[start of SUPPLIED DATA]

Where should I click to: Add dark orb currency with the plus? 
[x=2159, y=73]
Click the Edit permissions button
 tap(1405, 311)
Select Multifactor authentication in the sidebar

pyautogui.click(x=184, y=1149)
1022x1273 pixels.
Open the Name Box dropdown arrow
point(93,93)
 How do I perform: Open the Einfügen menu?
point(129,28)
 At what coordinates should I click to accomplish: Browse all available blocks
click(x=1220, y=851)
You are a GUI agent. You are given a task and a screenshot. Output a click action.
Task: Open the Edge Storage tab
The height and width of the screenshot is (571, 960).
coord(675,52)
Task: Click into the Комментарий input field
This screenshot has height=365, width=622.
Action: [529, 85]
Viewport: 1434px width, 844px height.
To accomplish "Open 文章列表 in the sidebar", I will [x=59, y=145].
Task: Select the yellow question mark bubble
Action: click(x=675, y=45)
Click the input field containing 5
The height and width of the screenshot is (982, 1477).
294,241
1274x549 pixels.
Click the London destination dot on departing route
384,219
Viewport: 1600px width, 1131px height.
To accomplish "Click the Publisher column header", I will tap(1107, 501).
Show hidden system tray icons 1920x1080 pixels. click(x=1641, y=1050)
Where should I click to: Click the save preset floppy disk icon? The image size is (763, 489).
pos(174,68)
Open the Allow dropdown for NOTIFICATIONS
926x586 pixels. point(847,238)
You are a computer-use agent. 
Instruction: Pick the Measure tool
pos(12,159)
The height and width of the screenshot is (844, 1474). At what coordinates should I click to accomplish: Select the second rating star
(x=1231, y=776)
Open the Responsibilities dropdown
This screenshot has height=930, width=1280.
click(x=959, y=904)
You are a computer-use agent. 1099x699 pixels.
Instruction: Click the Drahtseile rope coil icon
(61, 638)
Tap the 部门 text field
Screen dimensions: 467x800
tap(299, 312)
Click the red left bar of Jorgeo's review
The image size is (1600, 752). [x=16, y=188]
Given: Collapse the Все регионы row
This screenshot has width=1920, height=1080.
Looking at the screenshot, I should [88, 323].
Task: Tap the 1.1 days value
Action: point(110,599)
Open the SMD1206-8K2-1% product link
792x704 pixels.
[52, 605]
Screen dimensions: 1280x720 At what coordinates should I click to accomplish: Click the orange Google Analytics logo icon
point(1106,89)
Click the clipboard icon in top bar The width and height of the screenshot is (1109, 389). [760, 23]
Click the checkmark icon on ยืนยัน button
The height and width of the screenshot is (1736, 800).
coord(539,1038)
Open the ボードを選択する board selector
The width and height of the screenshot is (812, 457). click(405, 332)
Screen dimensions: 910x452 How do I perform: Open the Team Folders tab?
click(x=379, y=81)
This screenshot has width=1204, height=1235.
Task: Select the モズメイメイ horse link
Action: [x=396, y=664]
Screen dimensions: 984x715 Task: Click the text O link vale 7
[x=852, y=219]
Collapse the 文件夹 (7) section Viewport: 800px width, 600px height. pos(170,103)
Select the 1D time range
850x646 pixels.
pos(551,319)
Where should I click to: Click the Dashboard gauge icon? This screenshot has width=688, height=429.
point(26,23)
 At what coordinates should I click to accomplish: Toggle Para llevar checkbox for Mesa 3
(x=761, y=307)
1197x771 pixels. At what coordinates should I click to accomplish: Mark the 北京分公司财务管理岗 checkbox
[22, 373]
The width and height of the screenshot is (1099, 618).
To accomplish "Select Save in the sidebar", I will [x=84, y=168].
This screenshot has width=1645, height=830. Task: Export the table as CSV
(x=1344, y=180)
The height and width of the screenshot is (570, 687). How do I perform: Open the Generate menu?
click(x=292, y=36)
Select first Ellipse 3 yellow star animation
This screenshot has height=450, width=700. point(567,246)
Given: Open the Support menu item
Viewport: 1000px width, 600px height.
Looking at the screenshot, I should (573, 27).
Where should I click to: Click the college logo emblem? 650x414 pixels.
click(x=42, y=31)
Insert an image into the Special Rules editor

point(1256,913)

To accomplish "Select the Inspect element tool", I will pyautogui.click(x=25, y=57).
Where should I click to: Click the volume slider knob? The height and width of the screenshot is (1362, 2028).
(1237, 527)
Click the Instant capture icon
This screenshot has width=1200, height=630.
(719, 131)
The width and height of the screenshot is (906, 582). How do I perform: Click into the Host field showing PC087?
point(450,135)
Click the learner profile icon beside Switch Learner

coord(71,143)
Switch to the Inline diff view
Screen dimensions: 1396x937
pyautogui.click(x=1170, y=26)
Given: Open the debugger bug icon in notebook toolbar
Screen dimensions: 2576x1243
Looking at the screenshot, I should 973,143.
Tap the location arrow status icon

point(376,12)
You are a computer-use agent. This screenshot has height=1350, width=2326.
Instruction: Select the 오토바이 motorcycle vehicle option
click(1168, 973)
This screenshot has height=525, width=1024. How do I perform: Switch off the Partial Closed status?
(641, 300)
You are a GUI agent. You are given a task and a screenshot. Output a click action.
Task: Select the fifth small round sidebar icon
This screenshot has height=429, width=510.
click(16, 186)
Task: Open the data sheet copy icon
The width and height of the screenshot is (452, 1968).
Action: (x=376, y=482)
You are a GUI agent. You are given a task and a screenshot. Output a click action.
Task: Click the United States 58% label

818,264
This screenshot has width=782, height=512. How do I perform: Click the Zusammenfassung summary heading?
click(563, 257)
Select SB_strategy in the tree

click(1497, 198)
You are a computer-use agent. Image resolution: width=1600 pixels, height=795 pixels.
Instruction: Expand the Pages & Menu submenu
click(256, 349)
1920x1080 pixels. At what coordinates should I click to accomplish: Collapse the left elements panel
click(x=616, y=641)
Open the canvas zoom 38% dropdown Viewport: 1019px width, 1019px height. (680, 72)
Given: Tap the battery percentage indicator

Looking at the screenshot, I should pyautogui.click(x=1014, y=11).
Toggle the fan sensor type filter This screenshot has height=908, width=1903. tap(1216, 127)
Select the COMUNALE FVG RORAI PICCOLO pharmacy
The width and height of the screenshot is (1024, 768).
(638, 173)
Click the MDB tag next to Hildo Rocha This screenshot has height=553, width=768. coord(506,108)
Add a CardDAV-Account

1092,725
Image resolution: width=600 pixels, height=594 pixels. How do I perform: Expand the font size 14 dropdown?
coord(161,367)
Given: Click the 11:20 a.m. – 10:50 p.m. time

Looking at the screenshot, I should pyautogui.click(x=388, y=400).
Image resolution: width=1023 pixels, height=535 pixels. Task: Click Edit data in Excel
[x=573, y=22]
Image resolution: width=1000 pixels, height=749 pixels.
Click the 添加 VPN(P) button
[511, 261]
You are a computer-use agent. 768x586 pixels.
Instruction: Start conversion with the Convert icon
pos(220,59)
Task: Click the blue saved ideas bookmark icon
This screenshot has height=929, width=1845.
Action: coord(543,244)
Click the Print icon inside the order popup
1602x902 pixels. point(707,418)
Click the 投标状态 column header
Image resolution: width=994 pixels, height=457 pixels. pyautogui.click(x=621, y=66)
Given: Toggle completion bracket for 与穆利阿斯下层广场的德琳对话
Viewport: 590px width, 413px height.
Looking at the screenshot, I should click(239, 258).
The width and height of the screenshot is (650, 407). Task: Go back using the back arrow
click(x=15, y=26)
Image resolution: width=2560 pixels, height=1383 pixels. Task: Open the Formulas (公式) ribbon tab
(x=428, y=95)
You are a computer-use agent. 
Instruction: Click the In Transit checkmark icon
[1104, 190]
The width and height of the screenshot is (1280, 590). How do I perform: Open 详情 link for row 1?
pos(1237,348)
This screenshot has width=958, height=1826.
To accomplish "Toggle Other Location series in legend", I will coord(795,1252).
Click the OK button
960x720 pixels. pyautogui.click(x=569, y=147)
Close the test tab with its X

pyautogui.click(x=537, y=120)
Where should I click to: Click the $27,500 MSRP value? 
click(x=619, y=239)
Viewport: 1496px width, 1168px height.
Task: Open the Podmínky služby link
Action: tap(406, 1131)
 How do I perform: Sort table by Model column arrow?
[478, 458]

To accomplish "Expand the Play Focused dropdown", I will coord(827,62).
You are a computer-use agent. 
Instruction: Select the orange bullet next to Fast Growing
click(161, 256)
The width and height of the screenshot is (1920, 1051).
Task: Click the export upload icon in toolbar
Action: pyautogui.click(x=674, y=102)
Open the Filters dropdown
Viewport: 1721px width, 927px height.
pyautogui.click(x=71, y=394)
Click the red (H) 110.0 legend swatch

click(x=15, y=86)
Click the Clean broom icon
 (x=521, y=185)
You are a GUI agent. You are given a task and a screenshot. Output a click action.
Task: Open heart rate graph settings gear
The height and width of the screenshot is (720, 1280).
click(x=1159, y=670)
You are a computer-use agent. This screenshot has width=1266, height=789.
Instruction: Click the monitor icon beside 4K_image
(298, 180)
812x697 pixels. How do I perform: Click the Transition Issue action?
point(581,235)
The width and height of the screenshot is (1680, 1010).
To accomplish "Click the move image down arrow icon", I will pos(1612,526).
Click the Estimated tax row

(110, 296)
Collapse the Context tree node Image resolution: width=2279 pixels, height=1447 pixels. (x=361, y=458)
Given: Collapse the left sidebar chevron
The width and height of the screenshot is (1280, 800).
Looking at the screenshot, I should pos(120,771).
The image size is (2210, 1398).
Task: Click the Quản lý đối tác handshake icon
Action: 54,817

[end of SUPPLIED DATA]

**AIM OF THE TASK:** Please give the data as a JSON list of strings, starting with the line that contains "This screenshot has width=1645, height=830." and going on through the line that contains "click(1168, 973)", one string per line and blank lines left out.

**RESPONSE:**
[
  "This screenshot has width=1645, height=830. Task: Export the table as CSV",
  "(x=1344, y=180)",
  "The height and width of the screenshot is (570, 687). How do I perform: Open the Generate menu?",
  "click(x=292, y=36)",
  "Select first Ellipse 3 yellow star animation",
  "This screenshot has height=450, width=700. point(567,246)",
  "Given: Open the Support menu item",
  "Viewport: 1000px width, 600px height.",
  "Looking at the screenshot, I should (573, 27).",
  "Where should I click to: Click the college logo emblem? 650x414 pixels.",
  "click(x=42, y=31)",
  "Insert an image into the Special Rules editor",
  "point(1256,913)",
  "To accomplish \"Select the Inspect element tool\", I will pyautogui.click(x=25, y=57).",
  "Where should I click to: Click the volume slider knob? The height and width of the screenshot is (1362, 2028).",
  "(1237, 527)",
  "Click the Instant capture icon",
  "This screenshot has width=1200, height=630.",
  "(719, 131)",
  "The width and height of the screenshot is (906, 582). How do I perform: Click into the Host field showing PC087?",
  "point(450,135)",
  "Click the learner profile icon beside Switch Learner",
  "coord(71,143)",
  "Switch to the Inline diff view",
  "Screen dimensions: 1396x937",
  "pyautogui.click(x=1170, y=26)",
  "Given: Open the debugger bug icon in notebook toolbar",
  "Screen dimensions: 2576x1243",
  "Looking at the screenshot, I should 973,143.",
  "Tap the location arrow status icon",
  "point(376,12)",
  "You are a computer-use agent. This screenshot has height=1350, width=2326.",
  "Instruction: Select the 오토바이 motorcycle vehicle option",
  "click(1168, 973)"
]